Conceptual modeling is introduced as shown in the diagram below:
Advantages of conceptual modeling:
- Conceptual modeling languages, such as Unified Modeling Language (UML) or Entity-Relationship (ER) model, are designed to describe real-world problems and can better capture and refine problem requirements.
- The process is a n-step process, breaking down the complexity.
- Iterative refinement of the conceptual model to provide the right fidelity for different software development phases.
Using Model-Driven Software Engineering (MDSE), software development is the development of a sequence of models, transforming a higher level models to lower-level models in the process.
2. Motivation:
Bureau of Labor Statistics, Computer and Information Technology Job outlook 2021 to 2031:
Older data for comparison:
Bureau of Labor Statistics, Computer and Information Technology Job outlook 2016 to 2026:
Average annual wage over all jobs in 2017: $37,600. 2016 to 2026 expected overall growth rate is 7%. The main difference between "software developers" and "computer programmers" are modeling and model transformation.
3. DB Modeling
What are involved in DB modeling?
- Understand, capture, and refine the application requirement until it is clear and precise enough for design and implementation.
- Communications are crucial. "Do not build your DB application. Build the DB application for the users."
- Complexity management (try to compare with problem solving not involving computers).
- Three main topics in modeling tools and techniques:
- Modeling language: e.g. UML, ER.
- Theory and 'Good' practices: e.g. architectural and design patterns.

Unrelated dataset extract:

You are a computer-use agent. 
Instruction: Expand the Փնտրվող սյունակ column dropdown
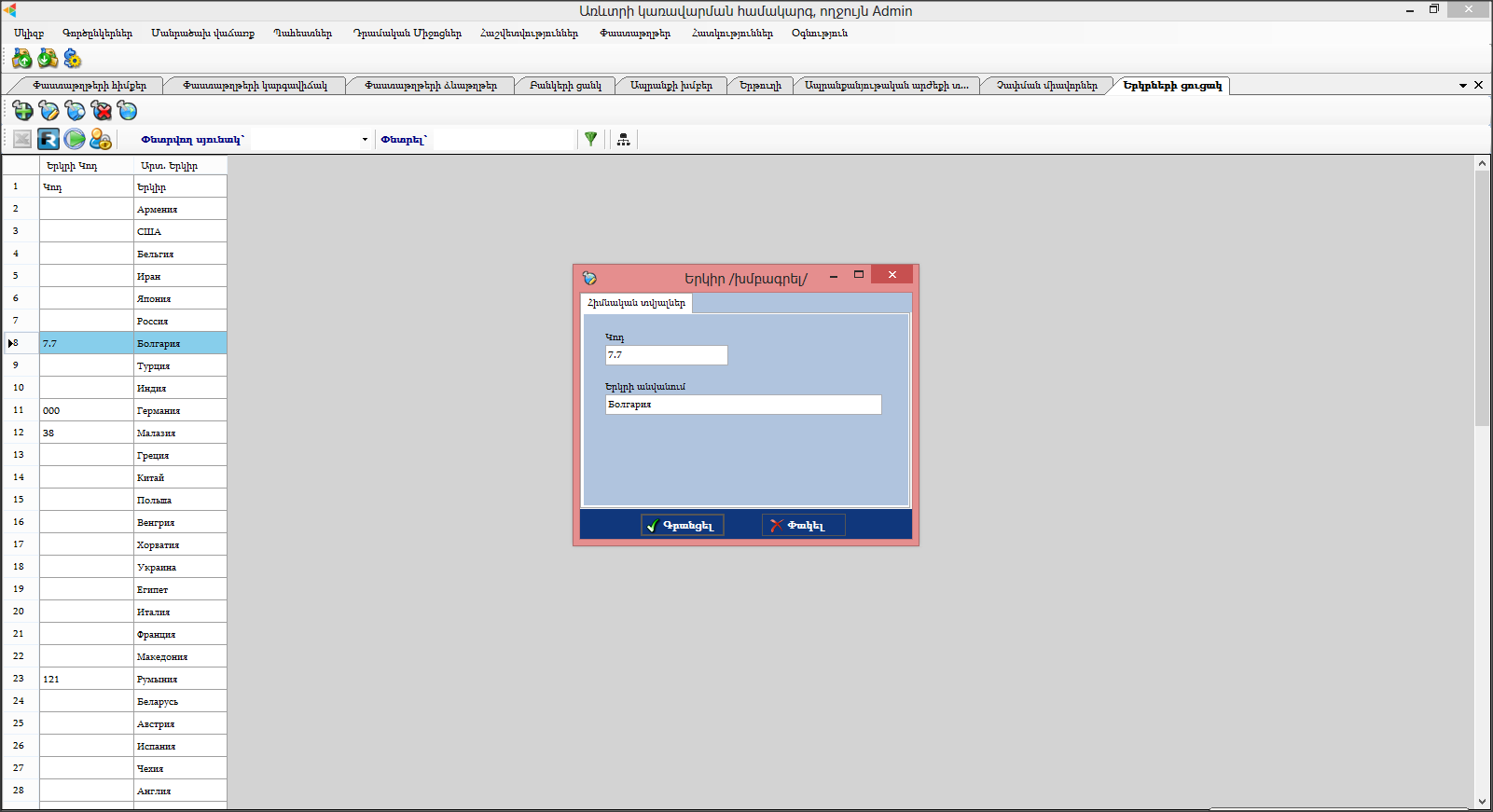click(x=365, y=140)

- Modeling process: what process to following in modeling., E.g. Agile.
Understanding the problem domain
How do people solve problems?
- Obtain an initial understanding of the problem.

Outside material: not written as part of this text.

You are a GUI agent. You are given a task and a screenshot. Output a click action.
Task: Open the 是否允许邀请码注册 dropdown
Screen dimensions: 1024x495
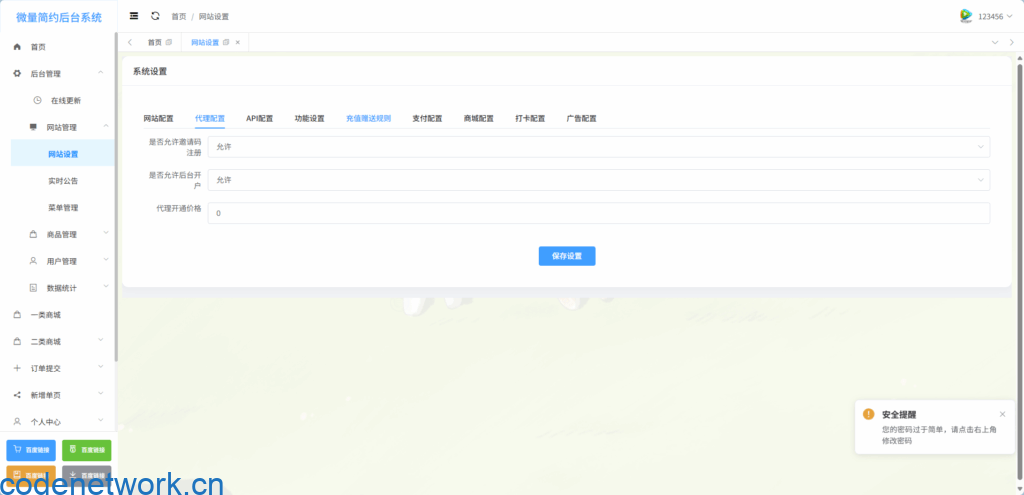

- Form a model to capture the understanding.
- Refine the model to include necessary details.
- Based on the model, devise a solution.
- Implement the solution.
The problem of many novices is that they do not spend enough time and effort in steps (1) to (3) (i.e. modeling) and jump to (4) and (5) quickly.

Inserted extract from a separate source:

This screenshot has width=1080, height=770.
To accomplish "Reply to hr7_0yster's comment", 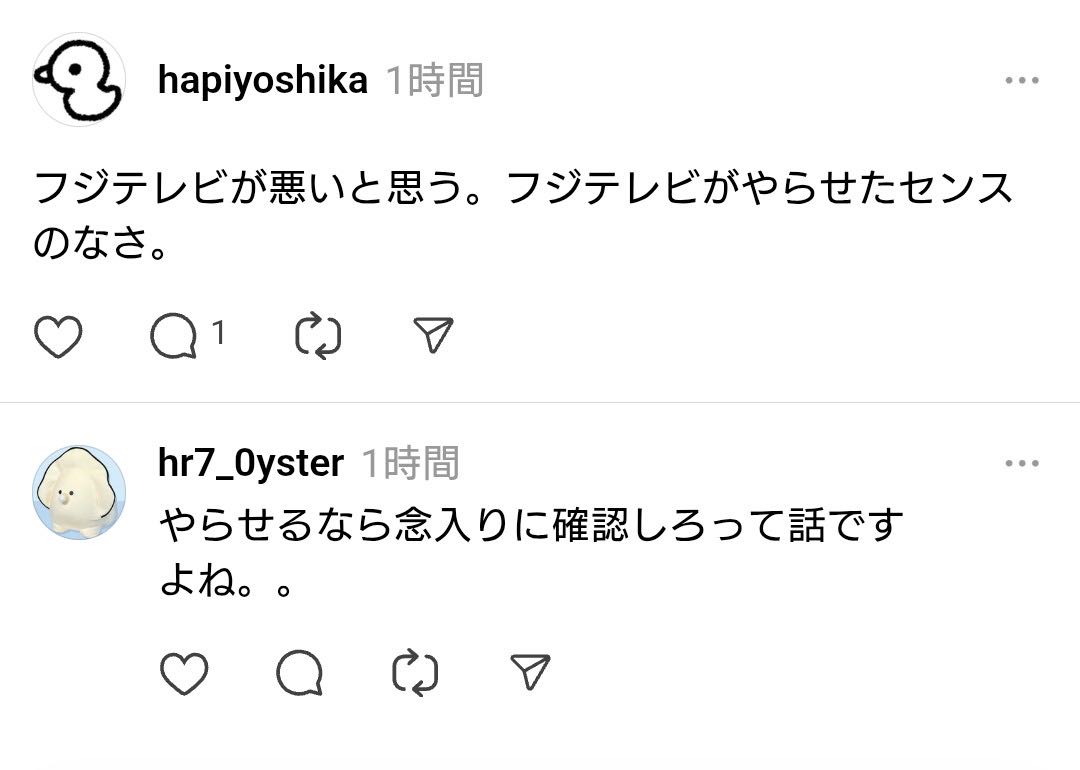I will (299, 673).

- Your supervisor/user/customer/domain expert may not have a clear model themselves!
- In most cases, for novice software developers: what you think what the applications should be is NOT as important! Instead, what the domain experts and the users think is crucial.
Example:
- "I need a class enrollment report."
What can you do to understand the problem and model it? Some good practices:
- Start by asking a lot of questions.
- Collect and analyze as much documentation as possible.
- Study and use the existing system: find out what is currently being used. Use them with the users. Participate in the work process.
- Model, write, and document!
- Use your own words and avoid the 'copy and paste' trap. (What is the copy and paste culture?)
Some possible generic questions to ask for modeling.
- What are the purposes of the application?
- What problems will the application solve? What value will it provide?
- What are the boundary and context of the applications?
- Who are the users?
- Who are the domain experts?
- What are the available documentation?
- How does the existing system work?
- What are the workflow processes of the current system?
Prepare your own list!
Two important options for database modeling languages:
- Entity Relationship (ER) Modeling and Extended ER (EER) Modeling: more relational database specific.
- UML modeling: more general purpose.
Some advantages of ER diagrams:
- Easy to understand
- Simpler
- More specific to relational database modeling
- Good collection of theory and best practices
- Good vendor and tool support
Some disadvantages of ER diagrams:
- Expressiveness
- Not concise
- lack of standards
- Many versions that can be confusing
- narrow focus
What do we look for in a modeling language?
- Completeness: can it capture all needed information?
- Expressiveness: can it capture information in an efficient and easy way for discussion and communication.
- Domain support: how well does it support capturing the information in the application domain?
- Precision and accuracy: Is it ambiguous?
- Conciseness: what is the 'information density'?
- Standardization: Are there many competing versions?
- Tool support
- Community support
- Extensibility: can it be extended to satisfy a specific domain?
We will use on UML in this course.
Read: A Badia and D. Lemire. A call to arms: revisiting database design. SIGMOD Record 40, 3 (November 2011), 61-69.